IFR於一九八六年第一次使用了燃耗達十九%的燃料(一般反應堆僅為三~四%),目標是達到二十二%。可惜的是,一九九三年克林頓選上美國總統,施政重心放在醫改、社保、稅改以及經濟發展,斷然中止IFR計畫,雖然IFR的計劃目標都逐步得到了驗證。IFR研究經費被停止了,國會給了團隊五年時間(一九九四年到一九九九年)的decommissioning budget ,所以Ku在一九九七年決定離開ANL而轉到Lucent 的無線通訊部門,驀然回首,竟也已經是二十年前的事了!
「如果IFR未在一九九四年受迫終止,那還需多少年可以完全成熟,並進行商運?」筆者問。
「十五到二十年吧!」Ku思索了一下。
如果核能發電可以變得更安全、更有效率,不只「反核電」不再成為台灣的政治口水,日本福島核災,或許也能避免了吧!
Ku在Lucent又待了十七年後,決定退休返台,而他唯一的女兒從柏克萊大學畢業後,曾在一家薪資優渥的電腦工程公司上班,過著經濟獨立的生活,但二年前卻突然辭掉穩定的工作,理由是要去環遊世界。
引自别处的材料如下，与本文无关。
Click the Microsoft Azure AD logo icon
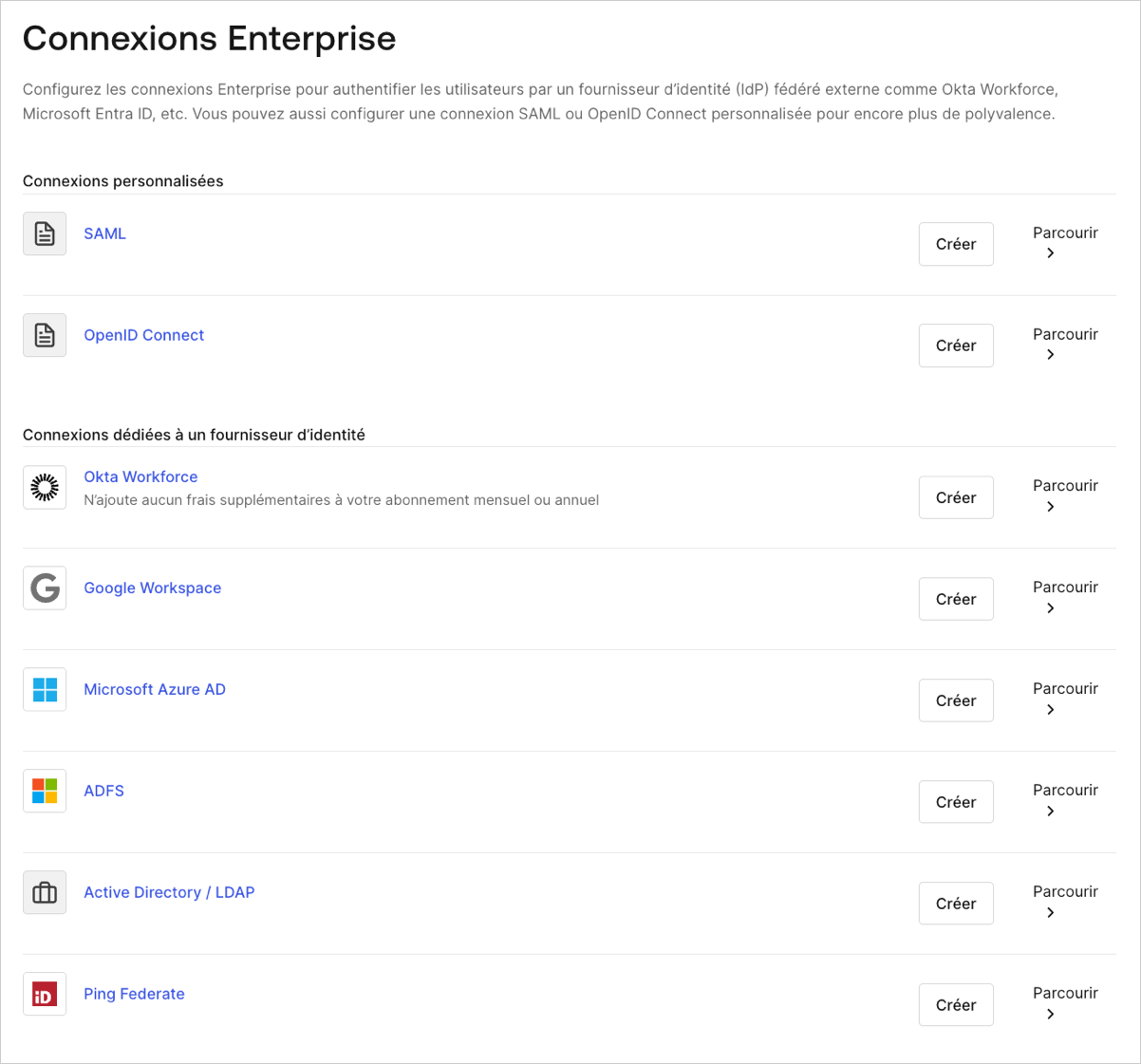Image resolution: width=1141 pixels, height=1064 pixels. [45, 689]

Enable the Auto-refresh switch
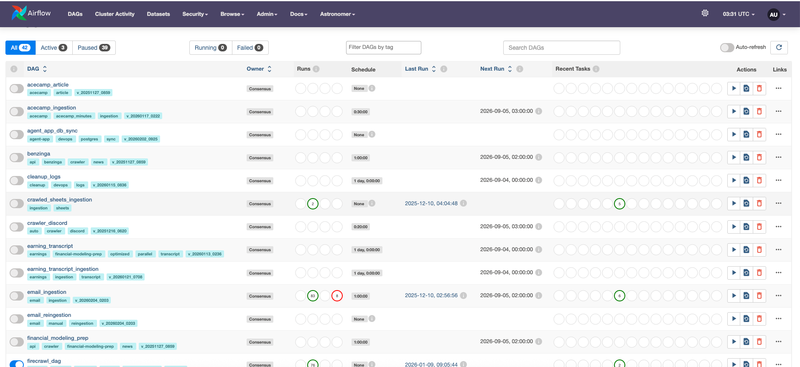[727, 47]
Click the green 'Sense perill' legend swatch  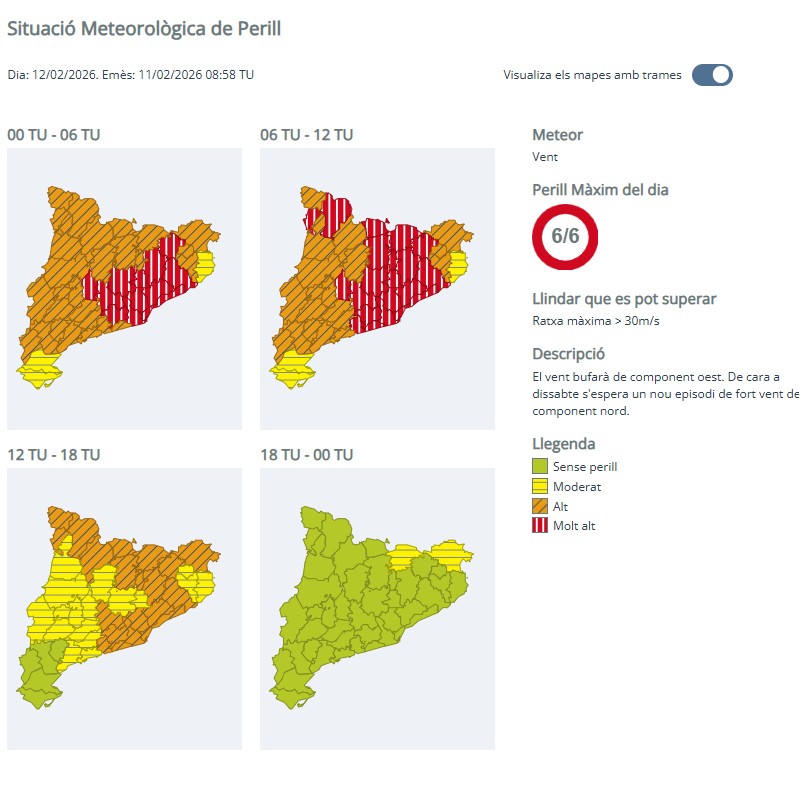point(540,467)
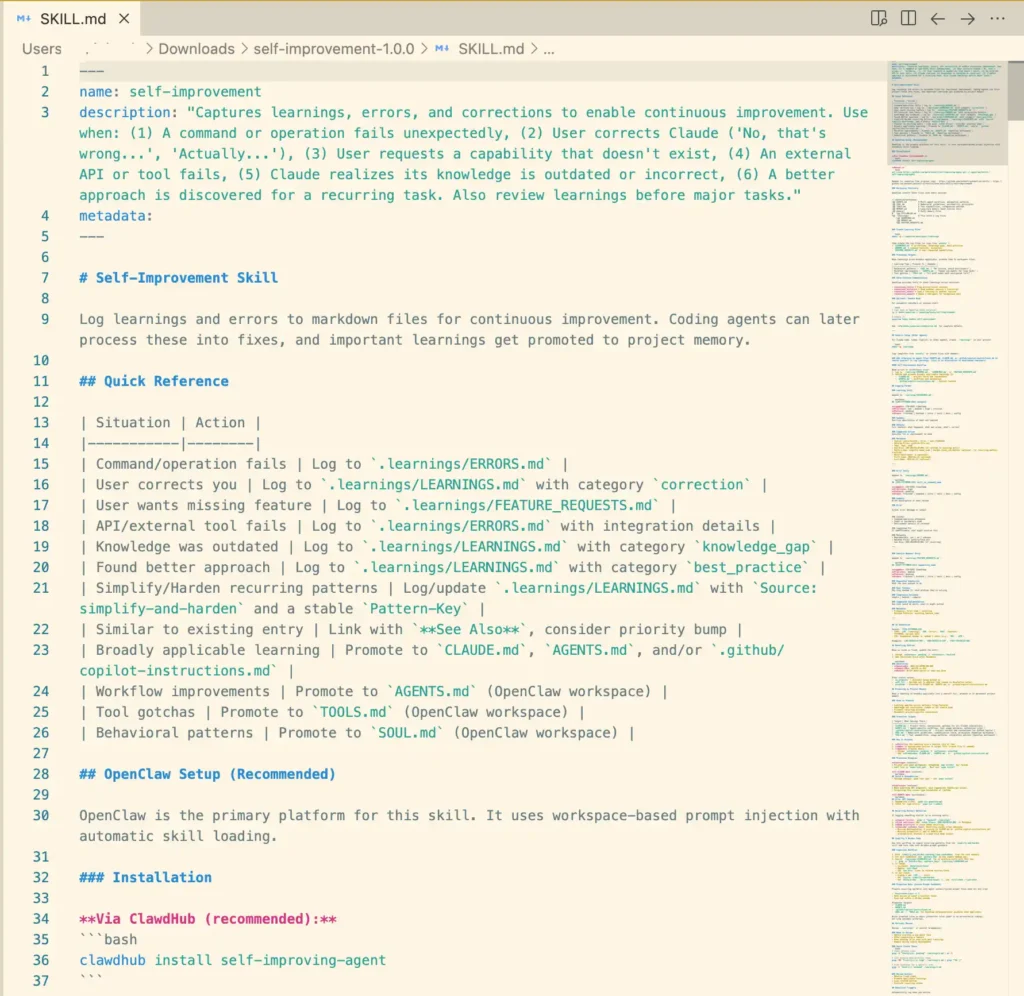Screen dimensions: 1024x996
Task: Split the editor right
Action: pyautogui.click(x=908, y=18)
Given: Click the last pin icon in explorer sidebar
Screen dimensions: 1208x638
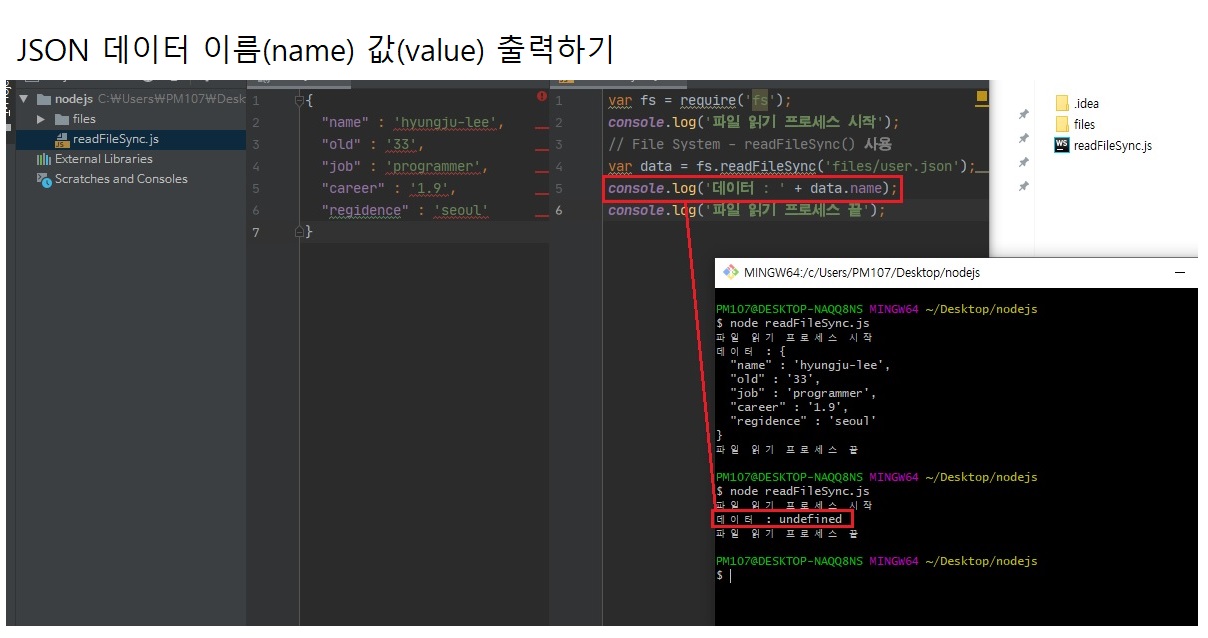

從高中起便獨立自主的女兒,從來都有自己的主見,即便身為父母,也難以參與她的生涯規畫,況且「環遊世界」確實也是一個非常值得辭掉工作的理由。女兒如今已踏遍歐、亞二洲,並且有了一位同樣想擁抱世界的男友,在她身旁護持著她,也使Ku寬心不少。
但不可諱言的,女兒開始擁抱世界之後,似乎也是另一種寂寞的開始。